Macros & Plan Compatibility

Plan Notes
Keto & Low-Carb ~5–6g net carbs per serving using full-fat dairy and no starch thickeners.
Slimming About 4–5 syns per serving using light cream cheese and fat-free Greek yogurt.
High-Protein ~38–40g protein per serving from chicken, yogurt, and cheese.
Weight Watchers ~5 SmartPoints (Blue plan) using reduced-fat cheese and lean chicken breast.
Mediterranean Fits well using olive oil, vegetables, lean protein, and moderate cheese.


Storage & Serving Suggestions

Store:
Refrigerate leftovers in an airtight container for up to 4 days.

Reheat:
Warm in the oven or microwave until heated through.

Freeze:
Freeze portions for up to 2 months.

Serve With:

  • Cauliflower rice
  • Roasted broccoli
  • Zucchini noodles
  • Fresh cucumber salad


Tips & FAQs

Can I use frozen spinach?

Yes.

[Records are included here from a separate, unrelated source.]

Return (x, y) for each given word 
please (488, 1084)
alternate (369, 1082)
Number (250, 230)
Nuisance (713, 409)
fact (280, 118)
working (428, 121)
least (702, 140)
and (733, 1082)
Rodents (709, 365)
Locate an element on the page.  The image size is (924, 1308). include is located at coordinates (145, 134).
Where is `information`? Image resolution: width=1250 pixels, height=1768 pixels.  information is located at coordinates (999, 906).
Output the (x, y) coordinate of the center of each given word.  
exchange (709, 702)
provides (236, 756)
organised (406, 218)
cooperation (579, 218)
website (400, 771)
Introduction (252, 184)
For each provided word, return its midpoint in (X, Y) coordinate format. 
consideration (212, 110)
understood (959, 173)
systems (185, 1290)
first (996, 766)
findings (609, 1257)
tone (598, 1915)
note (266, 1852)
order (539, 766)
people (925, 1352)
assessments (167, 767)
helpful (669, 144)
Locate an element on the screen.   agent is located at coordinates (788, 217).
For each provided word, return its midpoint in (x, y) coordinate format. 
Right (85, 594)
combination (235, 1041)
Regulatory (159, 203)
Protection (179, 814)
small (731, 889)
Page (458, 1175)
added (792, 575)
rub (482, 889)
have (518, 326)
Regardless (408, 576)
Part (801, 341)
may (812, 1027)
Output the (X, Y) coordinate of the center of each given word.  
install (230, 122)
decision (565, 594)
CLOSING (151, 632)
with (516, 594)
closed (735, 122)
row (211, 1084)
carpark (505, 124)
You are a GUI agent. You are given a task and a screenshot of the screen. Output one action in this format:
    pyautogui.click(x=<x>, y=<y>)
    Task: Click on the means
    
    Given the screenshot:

Thaw and squeeze out excess liquid before adding.

What mushrooms work best?

Button mushrooms, cremini, or baby bella mushrooms all work well.

Can I make this ahead of time?

Absolutely. Assemble the dish and refrigerate before baking.

Why is my sauce watery?

Mushrooms and spinach release moisture. Cook them fully before baking.

Can I use chicken thighs instead of breast?

Yes. Chicken thighs add extra flavor and stay very juicy.